A Native Solution for Linux Containers
This new containerization solution is Apple’s answer to the demand for robust Linux support on macOS, offering functionality reminiscent of Microsoft’s Windows Subsystem for Linux (WSL2) but with several key advantages. Apple’s container framework is tightly coupled with the system’s Virtualization.framework and Hypervisor.framework, resulting in each container running inside its own lightweight virtual machine (VM). Unlike Docker Desktop, which typically shares a LinuxKit VM across containers, Apple’s approach provides:
- Stronger Security: Each container is isolated in its own VM, minimizing the risk of attacks spreading between environments.
- Performance: Containers can start up in under a second, with near-native input/output speeds and reduced resource consumption.

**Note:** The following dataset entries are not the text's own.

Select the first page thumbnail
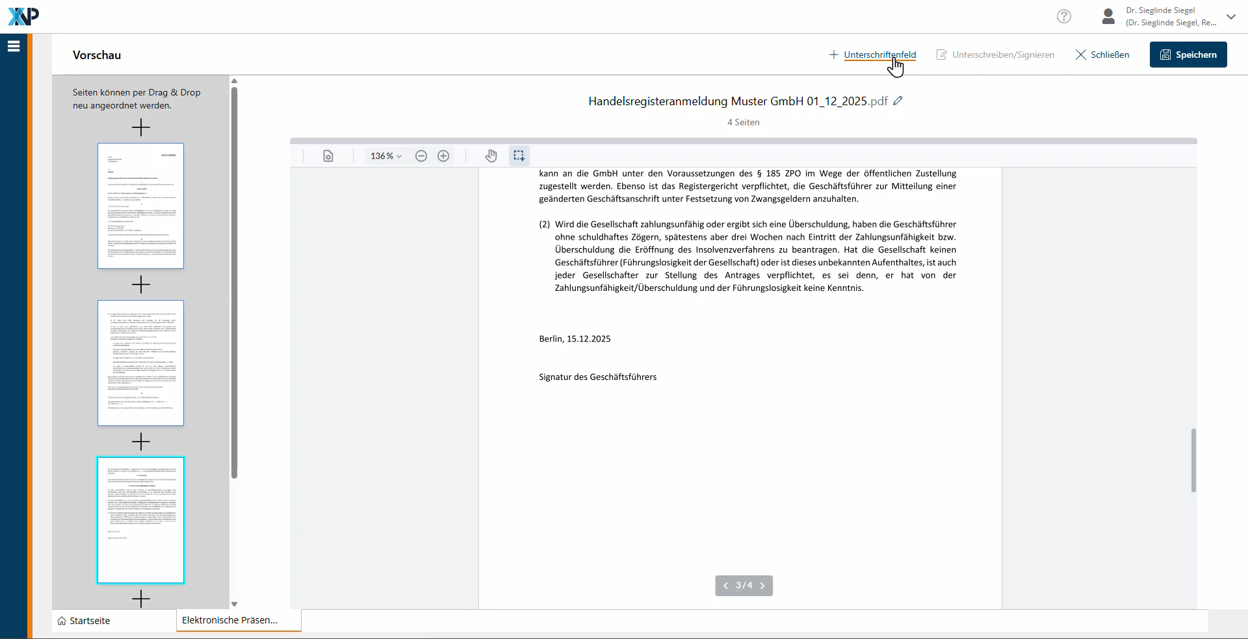This screenshot has width=1248, height=639. click(x=140, y=206)
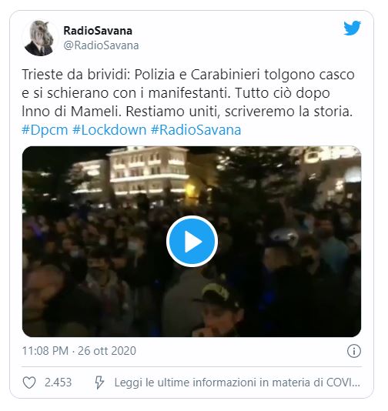This screenshot has width=388, height=411.
Task: Click the tree in the video frame
Action: click(x=259, y=181)
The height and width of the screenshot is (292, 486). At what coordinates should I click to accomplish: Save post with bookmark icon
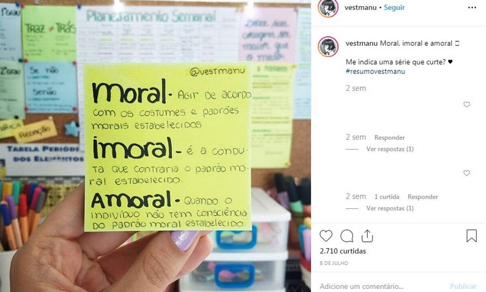click(x=471, y=236)
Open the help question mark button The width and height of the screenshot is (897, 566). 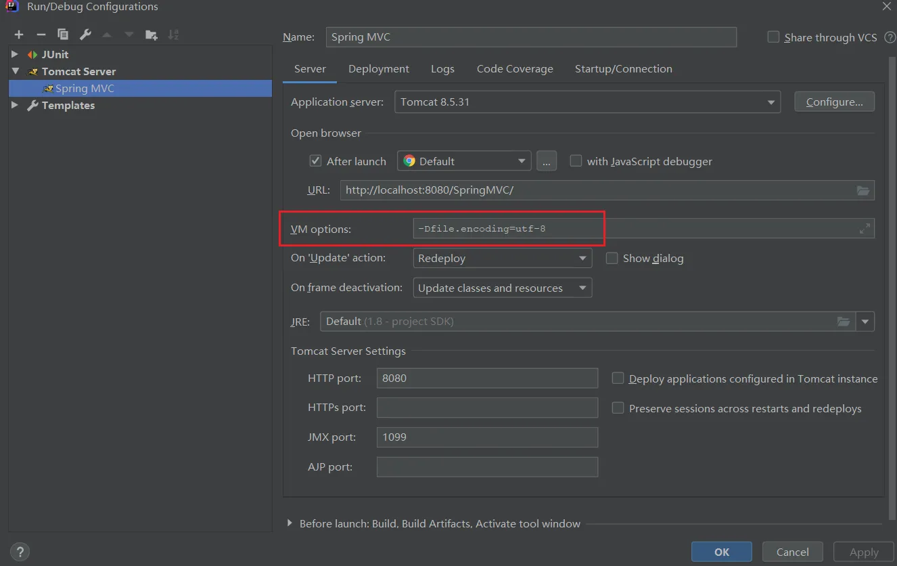pos(20,551)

- Seamless Integration: Users can access a familiar, Docker-like workflow directly through Apple’s new
containerCLI tool, removing the need for additional software.

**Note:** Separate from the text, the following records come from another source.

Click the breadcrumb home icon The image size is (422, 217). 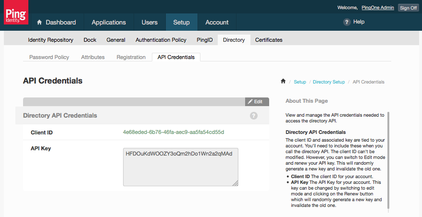(x=283, y=82)
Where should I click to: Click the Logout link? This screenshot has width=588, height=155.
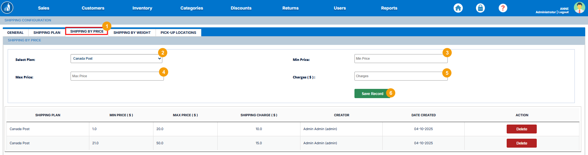[563, 12]
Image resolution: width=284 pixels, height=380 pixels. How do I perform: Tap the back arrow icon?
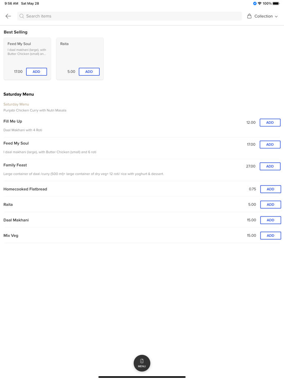(8, 16)
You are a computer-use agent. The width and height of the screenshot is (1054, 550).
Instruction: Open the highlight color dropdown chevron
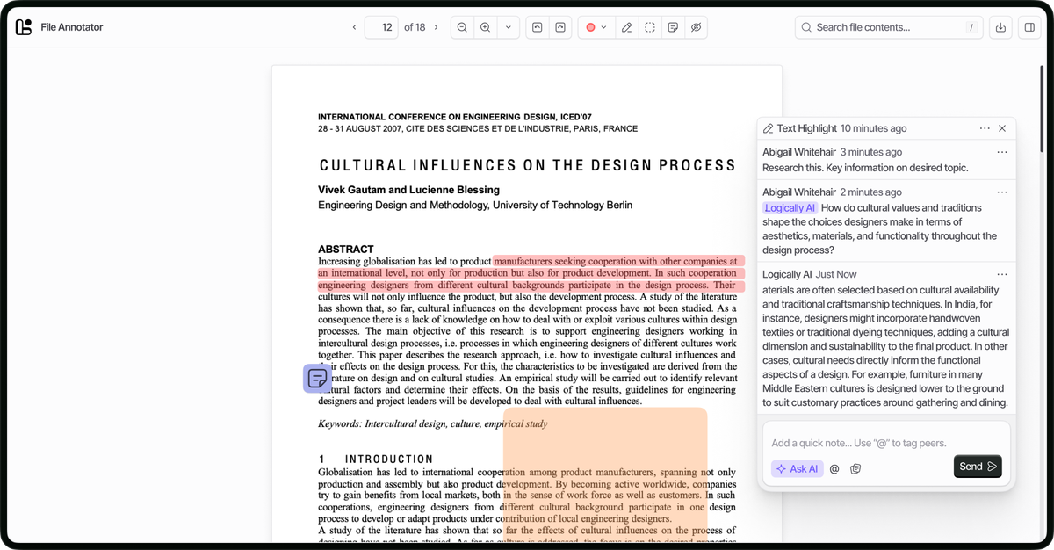click(x=604, y=27)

Kali Linux Support Out-of-the-Box
Kali Linux, a popular distribution for penetration testing and security research, is among the first to provide official images fully compliant with the Open Container Initiative (OCI) format. This means that Mac users can launch a Kali Linux container with a simple command:
container run --rm -it kalilinux/kali-rolling
For those needing persistent storage, directories can be mounted into the container:
container run --rm -it -v $(pwd):/mnt -w /mnt kalilinux/kali-rolling
Getting Started
To access this powerful integration, users need the following:
- Apple Silicon is required (Intel-based Macs are not supported).
- macOS Sequoia 15.5 or newer installed on the device.
- Container CLI can be installed via Homebrew:
install --cask container - Initialize the container system:
container system start(This step will prompt users to download a lightweight Kata Containers kernel.) - Run Kali Linux as outlined above.
Networking and System Notes
Kali Linux containers utilize the latest aarch64 Linux kernel, as maintained by the Kali team. Basic networking is supported out of the box, though early users on macOS Sequoia may encounter occasional DNS or IP assignment quirks—anticipated fixes are scheduled with the release of macOS Tahoe 26.
Why This Matters
With native containerization, Apple has positioned macOS as a top-tier operating system for professionals in security, development, and IT operations. This new framework delivers lower overhead, superior performance, and the seamless convenience of running a full-featured Kali Linux environment—all without the need to manage heavy virtual machines or install Docker Desktop.